An obvious diurnal variation is seen in each season, with the highest extinction values appearing in the morning. From night to the early morning, wind speed is relatively low and RH is high (Fig. 2b, c), so hygroscopic particulates will absorb more water, growing in size and increasing the scattering cross section. Therefore, the extinction coefficient increases proportionately. Early morning fog may lead to the increase of extinction in the morning in every season, which is more pronounced in wintertime. The extinction coefficient gradually increases from 6:30 am to 9:30 local time. Gebhart et al. (2001) show that the diurnal pattern of extinction can usually be linked to emissions and local weather.
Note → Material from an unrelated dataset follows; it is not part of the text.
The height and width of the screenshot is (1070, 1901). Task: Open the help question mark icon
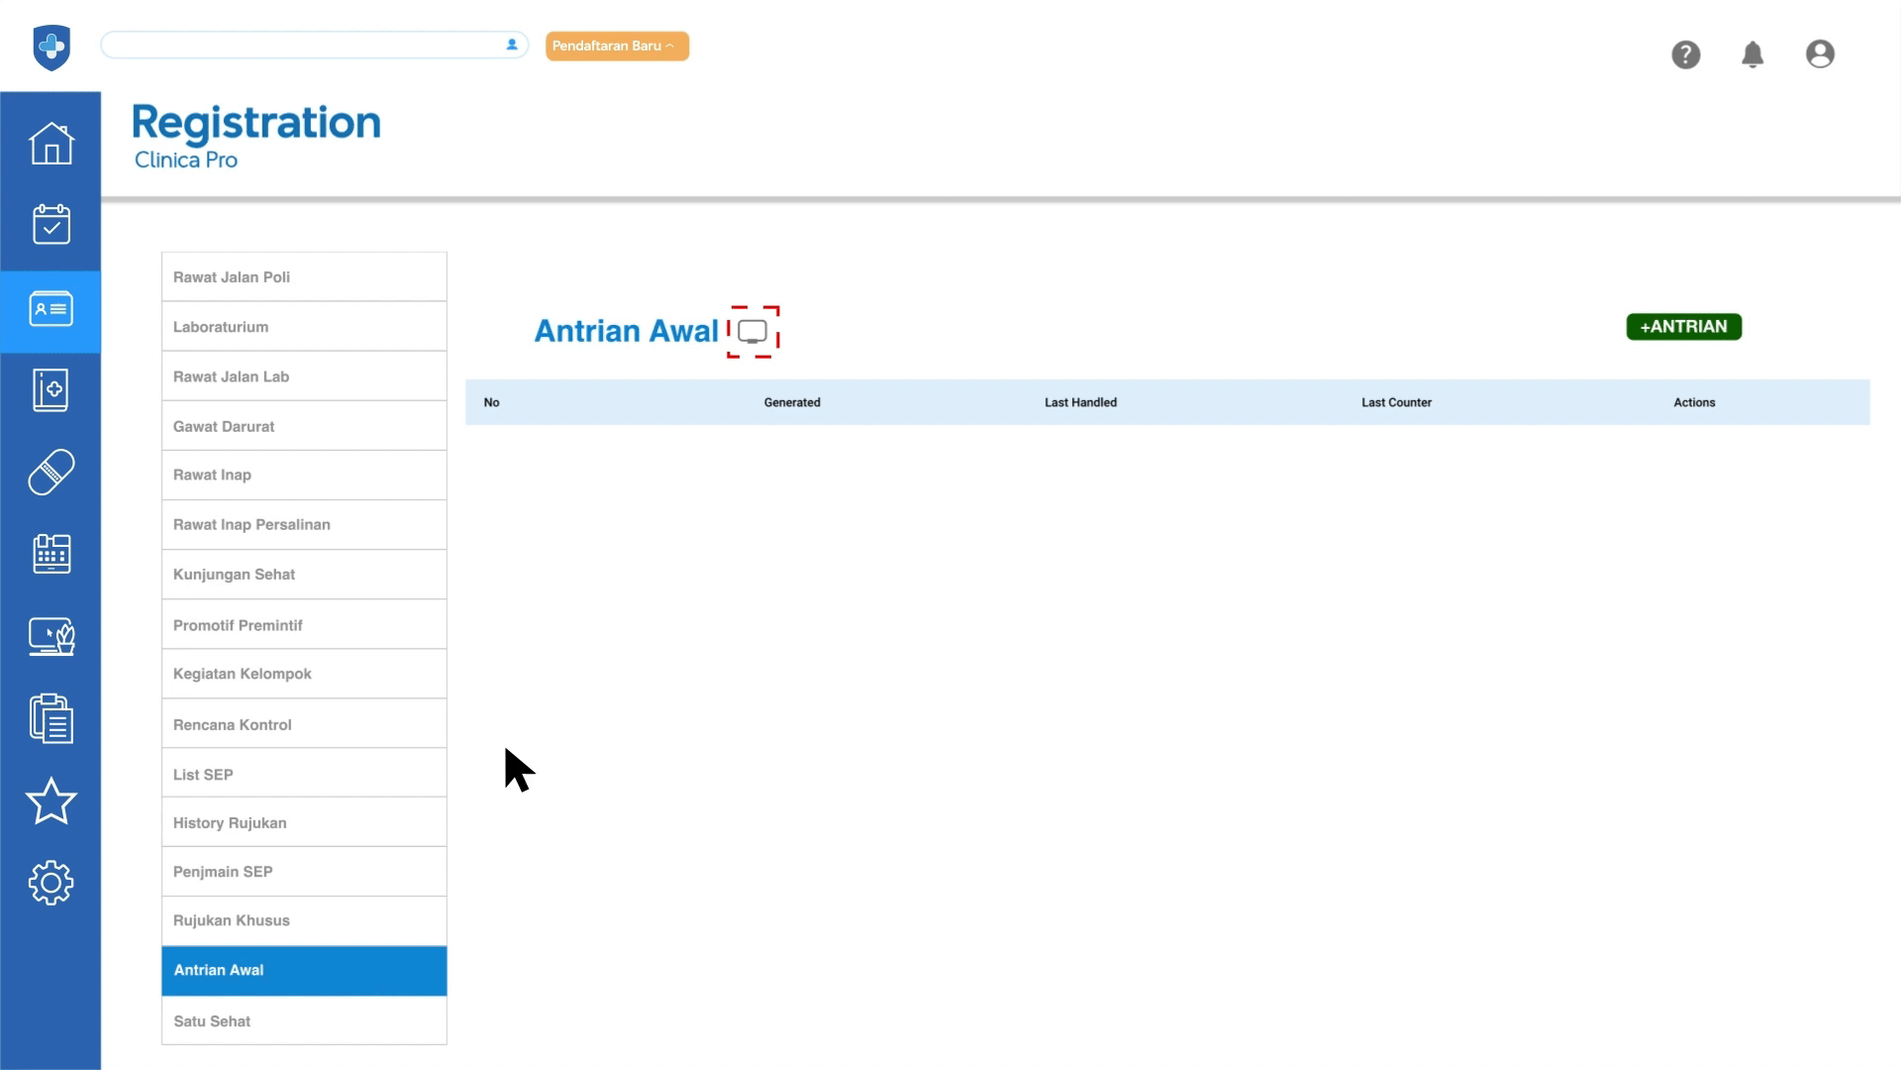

After sunrise, the extinction decline can be related to wind speed and temperature (Fig. 2d) increase accompanied by RH decrease. Wind speed can remove the pollutants from the region. When the planetary boundary layer is well mixed, the extinction coefficient value drops towards the afternoon. The extinction peak in the morning is also achieved in some other polluted urban areas such as Mexico City (Eidels-Dubovoi, 2002) and Xi’an, China (Cao et al., 2012). Diurnal variations of the extinction coefficient may also be attributed to vehicular emissions during traffic hours (around 4 to 5 UTC) as well as secondary aerosols formed photochemically in the atmosphere. Primary atmospheric pollutants emitted from motor vehicles in rush hours (Fig. 2e–h) would enhance the effect of light scattering and absorption, thereby increasing the extinction due to condensation of early morning humidity onto fine particles.
Annual variations
Extinction coefficients during the study period were sorted into three categories of 10th, 50th, and 90th cumulative percentiles, which represent “good,” “median,” and “poor” visibilities, respectively. The average extinction coefficient in each cluster is 0.3, 0.43, and 1.14 km−1 for the good, median, and poor visibilities, respectively.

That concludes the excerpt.